7
votes

I’m investigating the use of spring batch to process records from an encoded zipped file. The records are variable length with nested variable length data fields encoded within them.

I’m new to Spring and Spring Batch, this is how I plan to structure the batch configuration.

  • The ItemReader would need to read a single record from the zipped (*.gz) file input stream into a POJO (byte array), the length of this record would be contained in the first two bytes of the stream.
  • The ItemProcessor will decode the byte array and store info in relevant attributes in the POJO.
  • The ItemWriter would populate a database.

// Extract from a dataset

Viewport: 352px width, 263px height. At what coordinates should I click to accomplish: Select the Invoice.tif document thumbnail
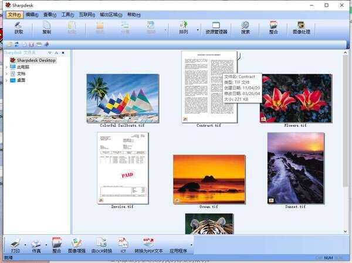pyautogui.click(x=123, y=167)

My initial problem is understanding how to set up the ItemReader, I’ve looked at some of the examples of using a FlatFileItemReader, but my difficulty is the expectation to have a Line Mapper. I don't see how I can do that in my case (no concept of a line in the file).

There are some articles indicating the use of a custom BufferedReaderFactory, but great to see a worked example of this.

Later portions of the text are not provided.